Several factors would explain the dynamism of the activity. Thus, although the war in Ukraine, the inflationthe uncertaintythe transportation strike and the associated tensions would have slowed the recovery of household consumption in the first quarter of 2022, spending levels continue to be considerably high compared to 2019 records. In addition, tourism recovers favored by less health uncertainty in Europe.
In addition, enrollment in Social Security continues to increase and investment accelerates supported by greater execution of European funds Next Generation EU, progress towards renewable energies and new policy objectives. This more investment-oriented growth could help recovery in northern communities.
Employment is expected to grow in Catalonia during the next biennium at a rate of 2.3% and 1.7% respectively.
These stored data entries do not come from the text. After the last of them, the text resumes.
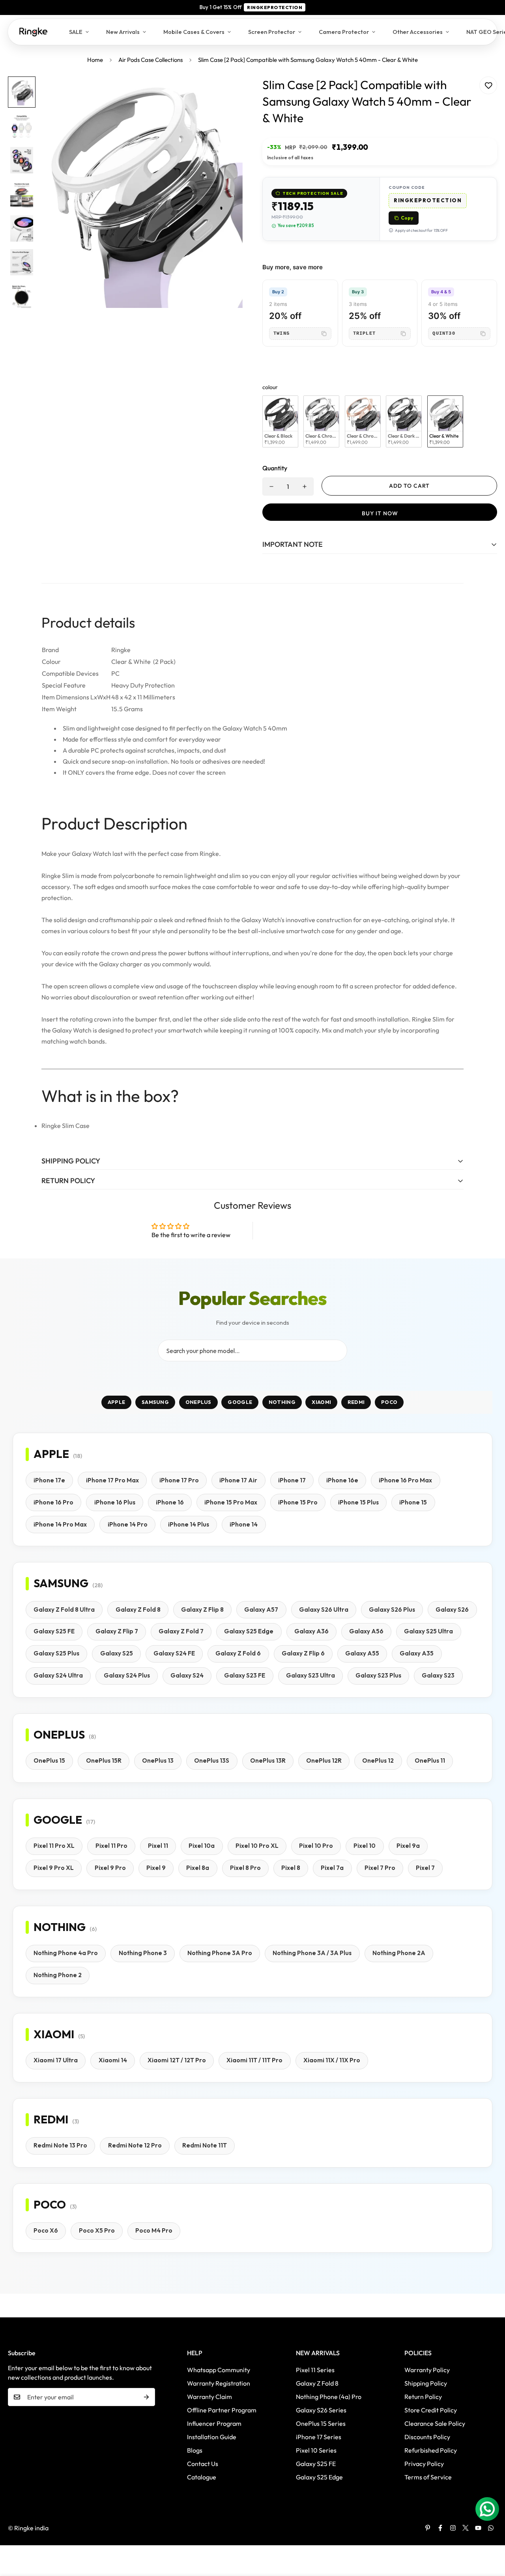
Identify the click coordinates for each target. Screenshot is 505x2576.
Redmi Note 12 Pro (135, 2145)
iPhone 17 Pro (179, 1480)
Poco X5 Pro (97, 2230)
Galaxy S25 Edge (248, 1631)
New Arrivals (123, 31)
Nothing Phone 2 (58, 1975)
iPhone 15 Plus (358, 1502)
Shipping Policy (425, 2383)
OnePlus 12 (378, 1760)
An increase in affiliation to Social Security is also expected in the State as a wholebeing 2.1% the growth of the affiliation expected this 2022 and 1.7% the expected increase for 2023.
The recovery scenario forecast for the coming quarters could be affected by the rise in inflation, due in part to the high cost of energy. In this way, communities with a greater weight of energy expenditure with respect to total household spending could see their disposable income limited.
Some of these communities are Murcia, Castilla-La Mancha or Galicia. On the contrary, in the Mediterranean communities the effect of the higher price of energy and fuels in households could be somewhat less.
Persistent inflation, which drives wage growth and business costs, also poses the risk of a loss of competitiveness, the effects of which could be more relevant for communities with specialization in the production of tradable goods and exposure to foreign markets. The uncertainty in the most touristic autonomous communities increases due to possible spikes in Covid infections as summer approaches.